Habrá luna en el patio, la luna estará a medio cielo a eso de las siete de la noche. Eso será un inconveniente. Los hombres le tienen miedo a su propia sombra, prefieren la oscuridad a la semi oscuridad.

Volverá el Alcaide y volverá a decirme:

-Pórtate como todo un hombre.

-Me obsequiará un cigarrillo, le temblará la mano al darme fuego, yo le diré:

-Valor, señor Alcaide.

Por fin la luna se encuevará en una nube. El patio quedará oscuro.

-Salgamos ahora, me dirá el cabo, a prisa, a prisa.

La calle estará limpia, despejada, después de las seis no pasan carros ni gente, es Zona Militar. Me sacan por la puerta trasera, esta puerta da a un campo árido, el campo es como una plaza, estará oscuro, el cabo esperará que la luna medio alumbre para decirme: corre, corre, serás libre si llegas a la cerca.

Correré, sí, correré para darle gusto al cabo, se debe sentir una sensación extraña correr en estas circunstancias, la luna lo sigue a uno y a medida que se corre la plaza se va iluminando toda. Pocas veces me corrí de la policía cuando me atrapaban.
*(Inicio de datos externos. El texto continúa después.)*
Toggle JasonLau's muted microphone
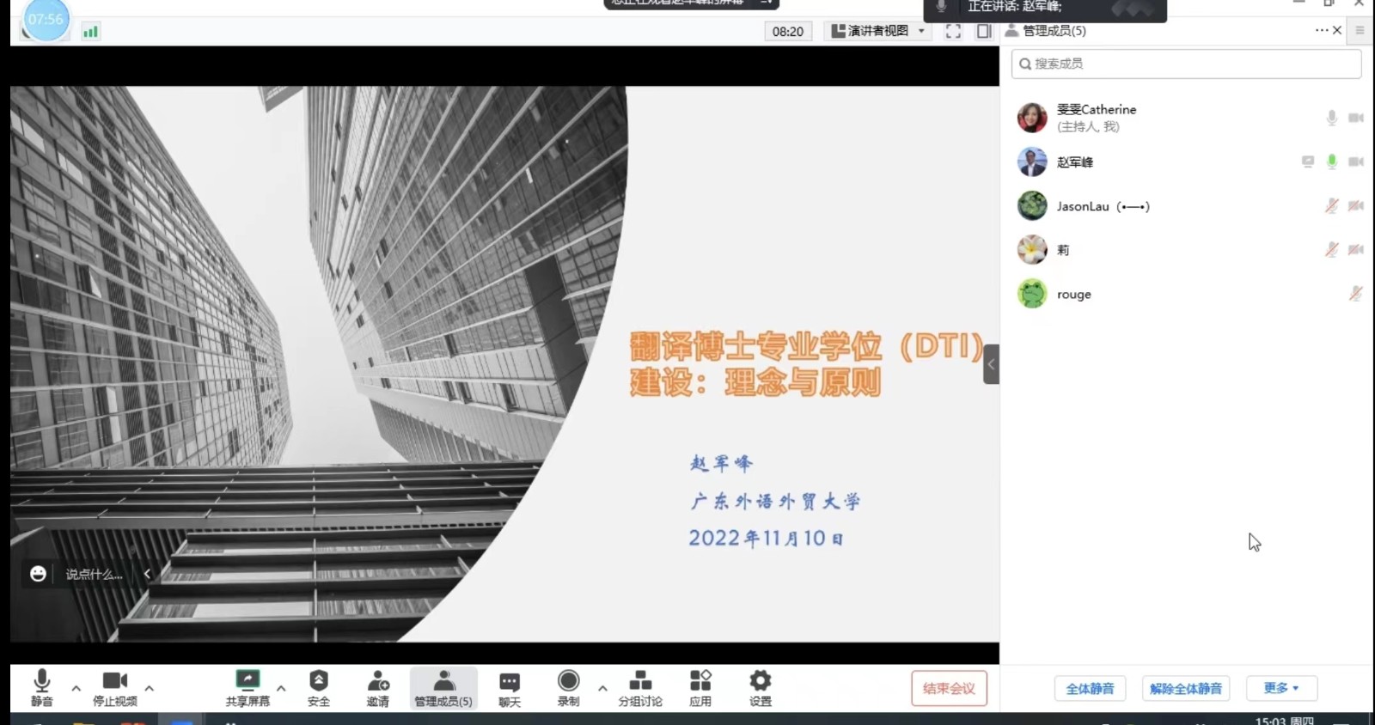 pos(1331,206)
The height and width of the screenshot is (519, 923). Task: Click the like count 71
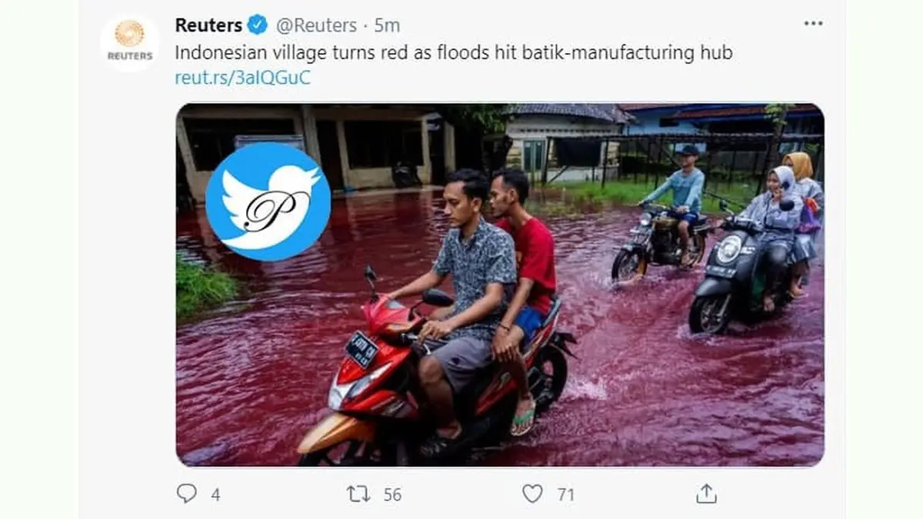tap(566, 494)
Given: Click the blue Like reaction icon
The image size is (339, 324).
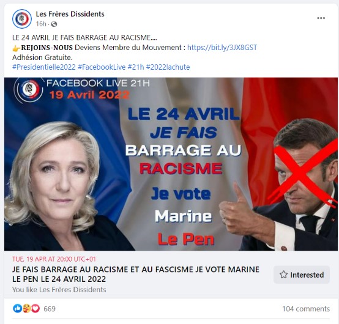Looking at the screenshot, I should click(x=18, y=309).
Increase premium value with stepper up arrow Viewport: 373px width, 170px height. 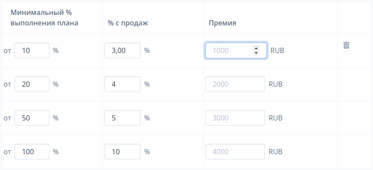[x=256, y=48]
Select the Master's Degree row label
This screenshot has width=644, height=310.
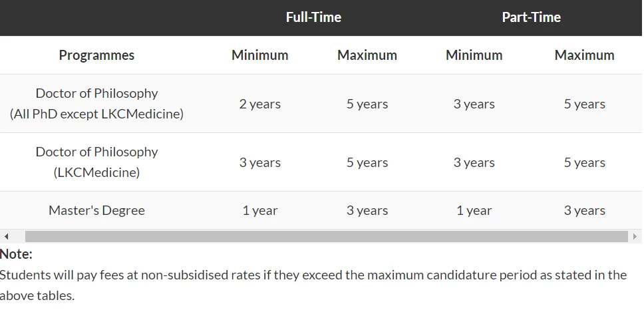click(x=96, y=210)
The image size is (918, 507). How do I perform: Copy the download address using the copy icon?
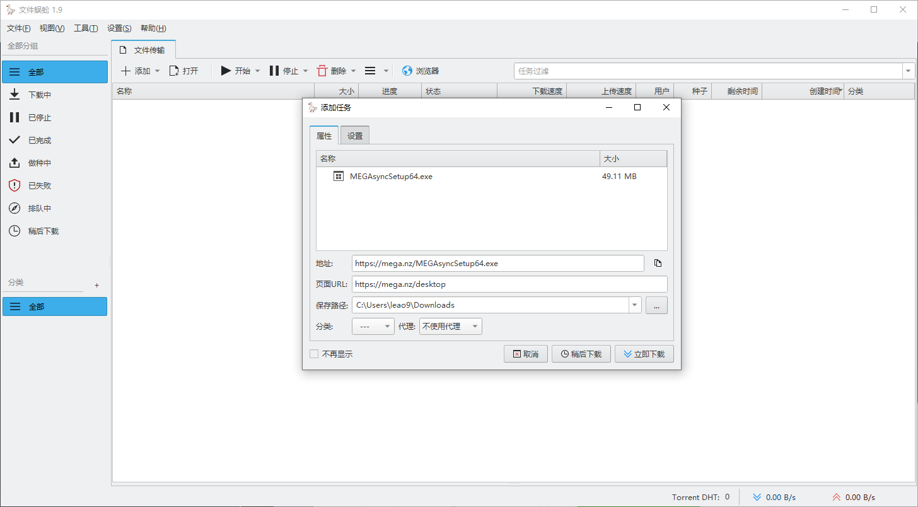[x=657, y=263]
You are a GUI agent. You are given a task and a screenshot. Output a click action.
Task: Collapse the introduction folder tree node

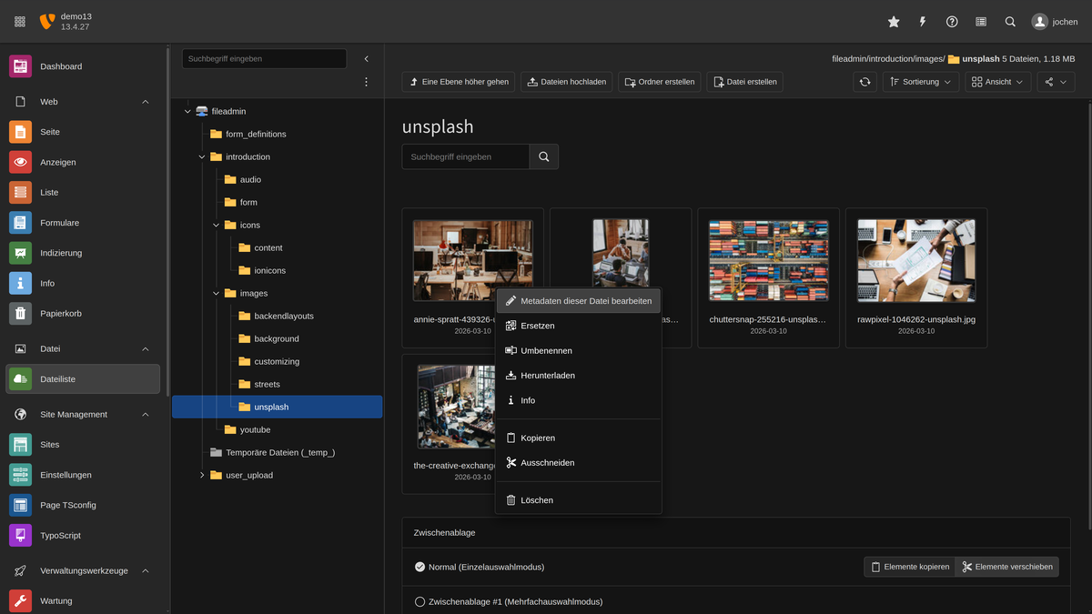(202, 156)
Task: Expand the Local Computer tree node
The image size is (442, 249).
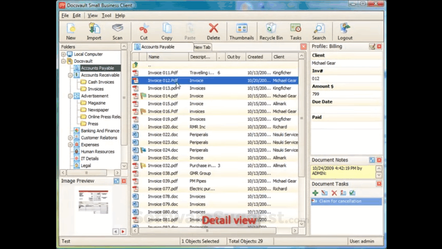Action: pos(63,54)
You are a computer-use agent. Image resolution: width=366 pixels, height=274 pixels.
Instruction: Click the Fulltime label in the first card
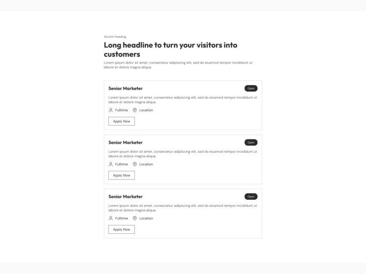[122, 110]
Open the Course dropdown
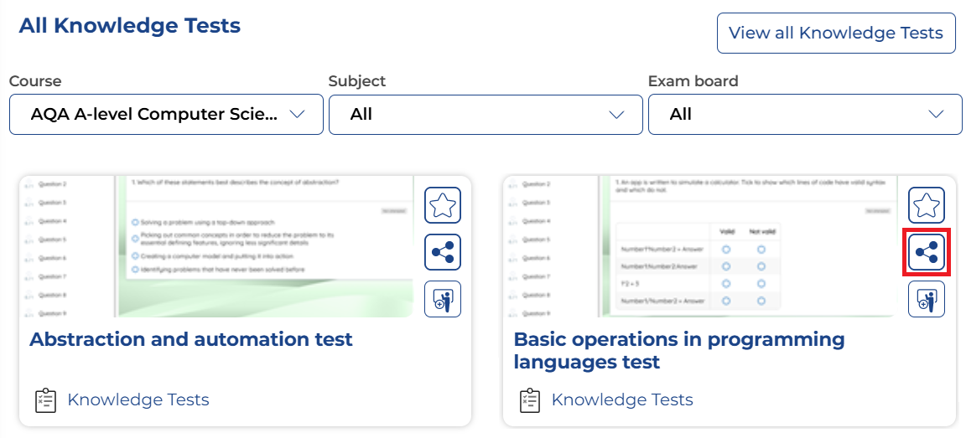 (166, 115)
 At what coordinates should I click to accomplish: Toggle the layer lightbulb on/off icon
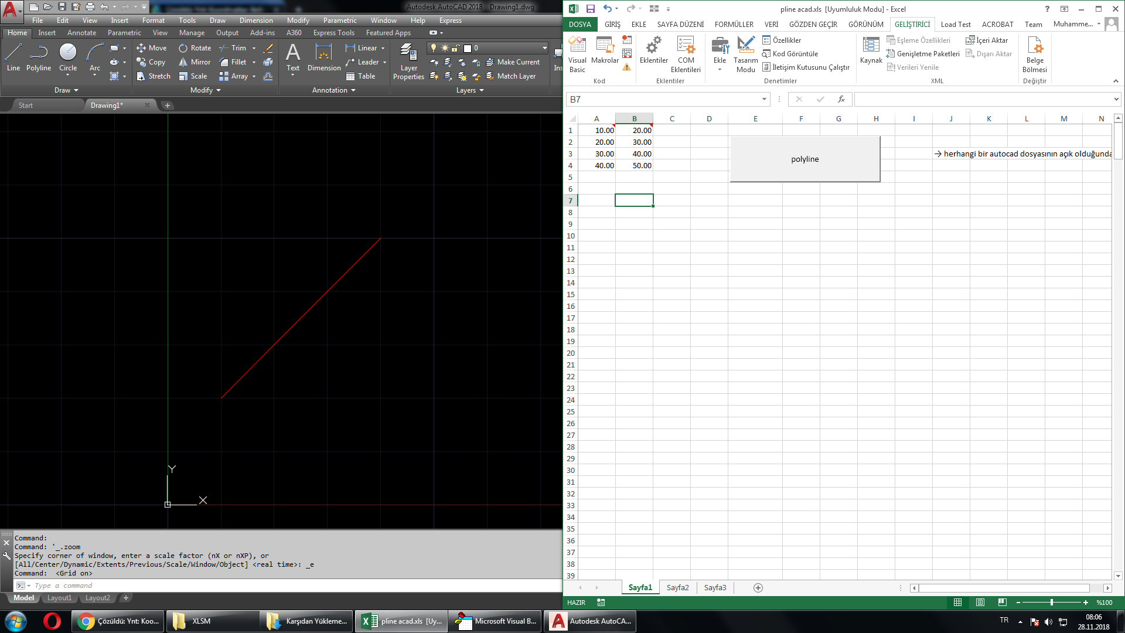tap(434, 48)
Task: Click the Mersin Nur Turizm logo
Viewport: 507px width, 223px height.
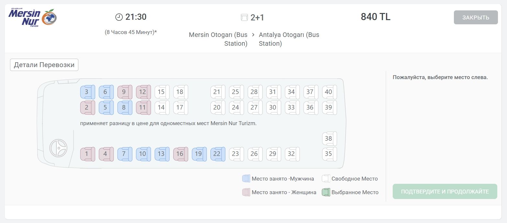Action: tap(33, 18)
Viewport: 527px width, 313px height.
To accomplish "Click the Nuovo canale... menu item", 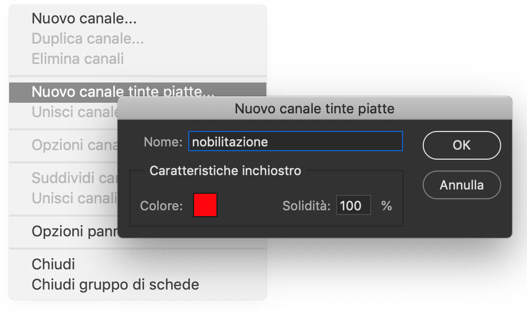I will coord(84,19).
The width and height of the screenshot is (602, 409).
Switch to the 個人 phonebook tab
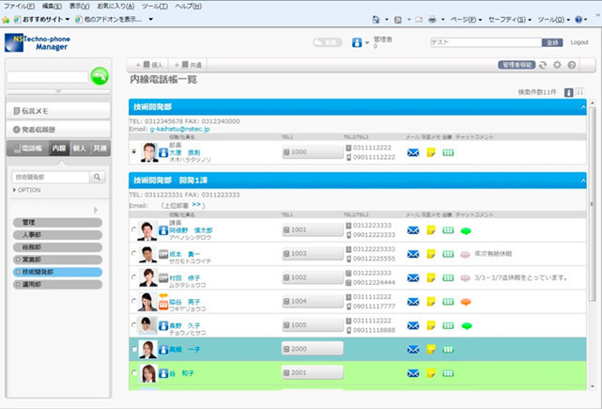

Las balas siempre son más rápidas que uno. Tenía miedo quedar valdado para toda la vida. La cerca está a lo más a unos 50 metros, si se llega a la cerca se es libre. Que yo sepa nadie ha podido llegar a la cerca. Muchos han llegado jadeantes, jadeantes, arrastrándose han podido llegar a tocar la cerca, a tocar la libertad.

El cabo me volverá a repetir:

-Corre, corre, y yo por darle gusto al cabo, correré y correré. Luego vendrá una descarga y otra y otra y la cerca que se aleja, que se aleja.

Henry se ve sobresaltado, como un sonámbulo va hacia la puerta de hierro de su celda, ha oído el reloj de la torre vecina, cuenta, cuenta: tan, tan, tan, tan, tan, tan, taaaaan. Las siete.

Se oye el chirriar de la pesada puerta que se abre y la voz del cabo:

-Eh voz, salí de allí.

La luna se ha encuevado en una nube.